Objective: To define the cost necessary to run an adult cochlear implant (CI) program, including assessment, subsequent implantation, and follow from the Canadian provincial government perspective.

Study design: Time-driven activity based costing (TDABC) of a CI program.

Setting: Adult provincial CI referral center.

Methods: Clinical scenario pathways were developed and verified with stakeholders. TDABC was then applied to all steps involved in the pathway. Costing was based on all patients referred to the CI program in 2019. All costs were calculated in Canadian (and American) dollars as of 2023.

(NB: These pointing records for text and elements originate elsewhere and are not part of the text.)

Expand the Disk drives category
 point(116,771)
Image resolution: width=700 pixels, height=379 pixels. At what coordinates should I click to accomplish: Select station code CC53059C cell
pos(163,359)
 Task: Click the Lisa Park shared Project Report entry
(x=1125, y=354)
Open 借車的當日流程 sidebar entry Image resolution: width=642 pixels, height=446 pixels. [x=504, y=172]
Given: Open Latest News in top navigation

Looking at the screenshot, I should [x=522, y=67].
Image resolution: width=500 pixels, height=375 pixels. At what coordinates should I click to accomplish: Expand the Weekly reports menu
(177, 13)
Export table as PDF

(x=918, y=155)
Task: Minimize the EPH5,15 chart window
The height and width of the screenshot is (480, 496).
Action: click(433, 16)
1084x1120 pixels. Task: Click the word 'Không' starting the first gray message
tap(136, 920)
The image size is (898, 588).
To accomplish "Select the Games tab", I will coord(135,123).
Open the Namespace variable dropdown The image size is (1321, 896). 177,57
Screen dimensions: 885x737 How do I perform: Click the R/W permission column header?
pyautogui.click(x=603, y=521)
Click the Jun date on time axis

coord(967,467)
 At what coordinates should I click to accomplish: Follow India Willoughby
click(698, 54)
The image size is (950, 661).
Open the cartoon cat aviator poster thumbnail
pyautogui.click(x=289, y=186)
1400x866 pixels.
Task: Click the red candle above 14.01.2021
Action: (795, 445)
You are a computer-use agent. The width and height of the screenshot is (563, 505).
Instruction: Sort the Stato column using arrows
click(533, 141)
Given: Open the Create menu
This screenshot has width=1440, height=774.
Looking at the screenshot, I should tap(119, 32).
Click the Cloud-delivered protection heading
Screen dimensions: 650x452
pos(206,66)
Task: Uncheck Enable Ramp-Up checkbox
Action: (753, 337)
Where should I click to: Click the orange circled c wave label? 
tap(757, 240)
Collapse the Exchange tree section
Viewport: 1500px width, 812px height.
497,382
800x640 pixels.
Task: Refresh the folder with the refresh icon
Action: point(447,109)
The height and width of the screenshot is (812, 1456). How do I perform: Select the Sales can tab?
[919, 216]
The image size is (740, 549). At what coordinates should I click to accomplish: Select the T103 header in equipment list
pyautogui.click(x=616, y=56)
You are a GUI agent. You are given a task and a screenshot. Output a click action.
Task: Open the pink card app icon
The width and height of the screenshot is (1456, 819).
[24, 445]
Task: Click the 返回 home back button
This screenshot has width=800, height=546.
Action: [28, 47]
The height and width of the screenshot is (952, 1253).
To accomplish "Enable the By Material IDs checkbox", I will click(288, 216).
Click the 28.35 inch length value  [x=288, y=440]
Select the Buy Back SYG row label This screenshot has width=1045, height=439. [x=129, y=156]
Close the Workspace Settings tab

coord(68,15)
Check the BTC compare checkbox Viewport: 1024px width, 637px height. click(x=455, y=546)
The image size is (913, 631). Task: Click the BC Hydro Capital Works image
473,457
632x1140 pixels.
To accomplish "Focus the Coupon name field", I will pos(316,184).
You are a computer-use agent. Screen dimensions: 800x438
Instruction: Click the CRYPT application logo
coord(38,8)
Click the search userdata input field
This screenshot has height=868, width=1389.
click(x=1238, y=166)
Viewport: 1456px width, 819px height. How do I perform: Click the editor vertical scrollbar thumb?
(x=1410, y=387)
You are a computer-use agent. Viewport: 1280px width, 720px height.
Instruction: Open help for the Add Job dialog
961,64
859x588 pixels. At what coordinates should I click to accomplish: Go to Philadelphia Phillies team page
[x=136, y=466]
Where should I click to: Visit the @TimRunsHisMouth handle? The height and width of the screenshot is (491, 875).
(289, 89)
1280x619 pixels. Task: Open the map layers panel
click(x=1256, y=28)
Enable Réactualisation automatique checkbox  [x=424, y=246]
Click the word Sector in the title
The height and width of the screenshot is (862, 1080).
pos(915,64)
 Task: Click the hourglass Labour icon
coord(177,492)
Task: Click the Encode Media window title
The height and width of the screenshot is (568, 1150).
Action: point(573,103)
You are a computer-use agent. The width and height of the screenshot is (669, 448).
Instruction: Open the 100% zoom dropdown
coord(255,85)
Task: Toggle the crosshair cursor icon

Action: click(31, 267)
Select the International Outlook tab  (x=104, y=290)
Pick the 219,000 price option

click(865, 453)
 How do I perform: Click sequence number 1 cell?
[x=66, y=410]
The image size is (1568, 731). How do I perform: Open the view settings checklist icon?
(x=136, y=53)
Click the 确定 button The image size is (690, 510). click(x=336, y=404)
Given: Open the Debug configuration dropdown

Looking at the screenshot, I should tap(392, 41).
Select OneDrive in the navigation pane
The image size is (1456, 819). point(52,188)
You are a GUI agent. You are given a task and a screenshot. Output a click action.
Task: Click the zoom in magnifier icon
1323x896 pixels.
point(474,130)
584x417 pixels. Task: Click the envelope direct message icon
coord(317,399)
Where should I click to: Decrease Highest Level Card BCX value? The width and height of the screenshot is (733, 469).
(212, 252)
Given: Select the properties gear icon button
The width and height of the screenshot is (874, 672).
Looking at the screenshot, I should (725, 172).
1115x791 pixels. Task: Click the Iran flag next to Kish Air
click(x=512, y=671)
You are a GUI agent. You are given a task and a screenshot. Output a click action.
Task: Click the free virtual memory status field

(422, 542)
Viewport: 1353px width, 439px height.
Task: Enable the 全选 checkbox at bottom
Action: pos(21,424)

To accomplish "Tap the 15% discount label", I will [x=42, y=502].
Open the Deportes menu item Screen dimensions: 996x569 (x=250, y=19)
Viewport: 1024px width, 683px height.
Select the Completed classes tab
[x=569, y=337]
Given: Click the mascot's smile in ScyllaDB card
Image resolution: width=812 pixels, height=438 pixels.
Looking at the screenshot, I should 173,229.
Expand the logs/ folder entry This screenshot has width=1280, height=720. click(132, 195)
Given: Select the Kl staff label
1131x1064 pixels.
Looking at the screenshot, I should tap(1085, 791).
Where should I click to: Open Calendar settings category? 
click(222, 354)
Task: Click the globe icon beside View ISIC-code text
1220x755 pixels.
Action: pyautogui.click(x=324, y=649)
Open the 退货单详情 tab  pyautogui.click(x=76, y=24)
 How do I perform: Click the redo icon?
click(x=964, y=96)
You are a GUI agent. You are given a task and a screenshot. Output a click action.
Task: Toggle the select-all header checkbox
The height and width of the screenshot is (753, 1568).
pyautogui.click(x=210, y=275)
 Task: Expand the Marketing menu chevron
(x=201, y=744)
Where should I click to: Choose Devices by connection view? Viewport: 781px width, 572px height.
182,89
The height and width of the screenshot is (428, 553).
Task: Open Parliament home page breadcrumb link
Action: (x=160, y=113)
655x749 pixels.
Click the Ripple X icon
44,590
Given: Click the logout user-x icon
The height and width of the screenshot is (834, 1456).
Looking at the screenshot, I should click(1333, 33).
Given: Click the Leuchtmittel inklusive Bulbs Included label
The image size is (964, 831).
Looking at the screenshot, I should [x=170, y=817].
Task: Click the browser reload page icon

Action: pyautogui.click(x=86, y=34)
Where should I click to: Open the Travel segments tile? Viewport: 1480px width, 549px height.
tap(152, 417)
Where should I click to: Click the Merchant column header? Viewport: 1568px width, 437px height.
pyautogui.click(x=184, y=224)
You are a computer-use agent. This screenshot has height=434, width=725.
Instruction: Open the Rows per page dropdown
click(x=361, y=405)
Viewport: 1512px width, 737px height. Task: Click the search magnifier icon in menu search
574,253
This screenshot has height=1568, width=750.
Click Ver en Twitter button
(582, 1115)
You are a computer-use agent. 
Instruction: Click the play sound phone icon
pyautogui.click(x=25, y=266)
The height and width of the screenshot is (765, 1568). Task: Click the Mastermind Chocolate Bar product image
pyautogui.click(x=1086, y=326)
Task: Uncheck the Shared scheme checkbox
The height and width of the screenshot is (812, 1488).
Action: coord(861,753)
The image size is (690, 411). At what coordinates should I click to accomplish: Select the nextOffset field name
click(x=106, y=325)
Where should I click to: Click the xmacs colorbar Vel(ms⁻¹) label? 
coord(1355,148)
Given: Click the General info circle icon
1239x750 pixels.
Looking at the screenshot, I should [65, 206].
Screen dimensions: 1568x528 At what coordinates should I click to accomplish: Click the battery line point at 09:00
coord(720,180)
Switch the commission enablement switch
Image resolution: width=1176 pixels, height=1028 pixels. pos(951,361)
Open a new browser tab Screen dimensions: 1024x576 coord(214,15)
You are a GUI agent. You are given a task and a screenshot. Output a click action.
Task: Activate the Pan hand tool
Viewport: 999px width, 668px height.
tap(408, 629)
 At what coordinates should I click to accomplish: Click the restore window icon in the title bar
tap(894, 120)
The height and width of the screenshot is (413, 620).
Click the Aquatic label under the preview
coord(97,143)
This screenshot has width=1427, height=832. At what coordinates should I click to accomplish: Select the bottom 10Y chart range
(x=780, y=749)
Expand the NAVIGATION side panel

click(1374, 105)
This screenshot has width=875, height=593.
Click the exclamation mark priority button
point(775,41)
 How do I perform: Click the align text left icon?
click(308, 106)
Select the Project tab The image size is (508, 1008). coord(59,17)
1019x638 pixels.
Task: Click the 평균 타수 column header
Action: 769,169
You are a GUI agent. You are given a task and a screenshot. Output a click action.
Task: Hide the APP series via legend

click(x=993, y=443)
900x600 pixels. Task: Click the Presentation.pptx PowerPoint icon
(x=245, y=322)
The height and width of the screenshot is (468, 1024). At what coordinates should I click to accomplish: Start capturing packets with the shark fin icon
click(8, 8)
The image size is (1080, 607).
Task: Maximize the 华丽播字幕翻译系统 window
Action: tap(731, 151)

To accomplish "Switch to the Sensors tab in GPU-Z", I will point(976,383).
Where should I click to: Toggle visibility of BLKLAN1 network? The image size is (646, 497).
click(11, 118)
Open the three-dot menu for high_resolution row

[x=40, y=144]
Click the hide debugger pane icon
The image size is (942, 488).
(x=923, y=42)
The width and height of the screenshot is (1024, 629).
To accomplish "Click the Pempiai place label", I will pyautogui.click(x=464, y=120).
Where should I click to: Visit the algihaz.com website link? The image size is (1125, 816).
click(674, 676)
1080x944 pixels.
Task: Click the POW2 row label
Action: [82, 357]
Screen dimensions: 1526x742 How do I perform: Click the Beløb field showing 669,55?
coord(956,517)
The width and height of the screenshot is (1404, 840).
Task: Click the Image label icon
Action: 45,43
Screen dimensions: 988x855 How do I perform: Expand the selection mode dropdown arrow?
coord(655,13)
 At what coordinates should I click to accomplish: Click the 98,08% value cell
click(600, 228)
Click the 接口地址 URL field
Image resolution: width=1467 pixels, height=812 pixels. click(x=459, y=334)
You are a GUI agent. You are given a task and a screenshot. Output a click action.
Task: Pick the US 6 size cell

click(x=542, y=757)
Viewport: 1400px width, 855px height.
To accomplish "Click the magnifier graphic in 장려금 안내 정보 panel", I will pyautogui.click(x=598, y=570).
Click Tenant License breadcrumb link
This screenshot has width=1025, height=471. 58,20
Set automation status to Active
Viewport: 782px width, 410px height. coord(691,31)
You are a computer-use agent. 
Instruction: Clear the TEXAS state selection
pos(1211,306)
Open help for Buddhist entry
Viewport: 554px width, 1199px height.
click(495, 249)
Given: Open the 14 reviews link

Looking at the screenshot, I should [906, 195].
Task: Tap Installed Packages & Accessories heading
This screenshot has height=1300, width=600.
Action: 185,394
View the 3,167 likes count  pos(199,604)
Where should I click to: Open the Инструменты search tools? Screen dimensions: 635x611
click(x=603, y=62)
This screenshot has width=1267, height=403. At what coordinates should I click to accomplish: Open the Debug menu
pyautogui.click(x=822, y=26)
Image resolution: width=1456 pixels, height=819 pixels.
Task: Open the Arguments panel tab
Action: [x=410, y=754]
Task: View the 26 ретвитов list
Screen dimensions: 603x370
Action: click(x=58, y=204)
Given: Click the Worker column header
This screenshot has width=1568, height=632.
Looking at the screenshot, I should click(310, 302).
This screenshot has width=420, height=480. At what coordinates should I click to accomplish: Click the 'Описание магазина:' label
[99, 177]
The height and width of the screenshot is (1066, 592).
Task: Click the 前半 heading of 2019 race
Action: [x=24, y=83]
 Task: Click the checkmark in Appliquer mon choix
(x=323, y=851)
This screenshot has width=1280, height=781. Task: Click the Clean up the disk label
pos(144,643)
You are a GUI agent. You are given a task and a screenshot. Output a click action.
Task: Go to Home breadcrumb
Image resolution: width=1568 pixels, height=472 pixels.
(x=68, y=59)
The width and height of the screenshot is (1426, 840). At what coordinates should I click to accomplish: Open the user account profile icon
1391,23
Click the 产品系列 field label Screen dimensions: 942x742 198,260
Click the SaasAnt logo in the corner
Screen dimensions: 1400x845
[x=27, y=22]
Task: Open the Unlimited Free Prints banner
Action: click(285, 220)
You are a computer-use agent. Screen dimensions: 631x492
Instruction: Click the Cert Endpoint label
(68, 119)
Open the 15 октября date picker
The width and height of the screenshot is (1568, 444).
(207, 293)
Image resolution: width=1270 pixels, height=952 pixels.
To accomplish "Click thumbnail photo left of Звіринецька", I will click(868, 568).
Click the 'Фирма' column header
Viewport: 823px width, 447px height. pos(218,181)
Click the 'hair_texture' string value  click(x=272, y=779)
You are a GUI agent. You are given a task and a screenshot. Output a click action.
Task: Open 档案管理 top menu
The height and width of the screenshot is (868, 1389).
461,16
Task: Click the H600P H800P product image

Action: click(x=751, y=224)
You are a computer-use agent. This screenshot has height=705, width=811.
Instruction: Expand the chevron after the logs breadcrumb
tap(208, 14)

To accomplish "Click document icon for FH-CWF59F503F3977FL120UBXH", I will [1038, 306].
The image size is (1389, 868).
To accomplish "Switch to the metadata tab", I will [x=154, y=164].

Results: This is the first TDABC model of a CI program to the authors knowledge. In 2019, 296 referrals were placed to our CI program and 154 were surgical candidates. The calculated total annual cost for patients referred in 2019 was $4.542 million ($3.365 million USD), or $29,511 ($21,865 USD) per patient implanted. The largest cost contributors to patient cycles were surgical day costs ($23,164 [$17,185 USD] for unilateral, $43,356 [$32,165 USD] for bilateral), switch-on day costs ($1068 [$791 USD] for unilateral, $1511 [$1120 USD] for bilateral), and audiological assessment costs ($692 [$512 USD]). The highest single cost on the pathway was due to the actual CI device when used. Across other patient steps, the highest costs were related to labor.

Conclusion: This TDABC evaluation of a CI program found the annual cost required to meet all referrals was $4.542 million ($3.365 million USD), or $29,511 ($21,865 USD) per patient implanted. The highest single-cost was associated with the CI device itself.

加拿大年度人工耳蜗植入计划的时间驱动活动成本计算。
目的:从加拿大省级政府的角度确定运行成人人工耳蜗 (CI) 计划所需的成本,包括评估、后续植入和跟踪:从加拿大省政府的角度确定运行成人人工耳蜗 (CI) 计划(包括评估、后续植入和随访)所需的成本:研究设计:CI 项目的时间驱动活动成本计算(TDABC):环境:成人省级 CI 转诊中心:方法:制定临床情景路径,并与利益相关者进行验证。然后将 TDABC 应用于路径中涉及的所有步骤。成本计算基于 2019 年转诊至 CI 项目的所有患者。所有成本均以 2023 年的加(和美)元计算:据作者所知,这是首个 CI 项目的 TDABC 模型。2019 年,我们的 CI 项目共收到 296 例转诊,其中 154 例为手术候选者。经计算,2019 年转介患者的年度总成本为 454.2 万美元(约合 336.5 万美元),即每位植入患者的成本为 29511 美元(约合 21865 美元)。对患者周期成本贡献最大的是手术日成本(单侧为 23,164 美元 [17,185 美元],双侧为 43,356 美元 [32,165 美元])、开机日成本(单侧为 1068 美元 [791 美元],双侧为 1511 美元 [1120 美元])和听力评估成本(692 美元 [512 美元])。路径中最高的单项费用是实际使用 CI 设备的费用。在患者的其他治疗步骤中,人工费用最高:TDABC 对 CI 项目的评估发现,满足所有转诊要求所需的年度成本为 454.2 万美元(336.5 万美元),即每位植入患者的成本为 29511 美元(21865 美元)。最高的单项成本与 CI 设备本身有关。
本文章由计算机程序翻译,如有差异,请以英文原文为准。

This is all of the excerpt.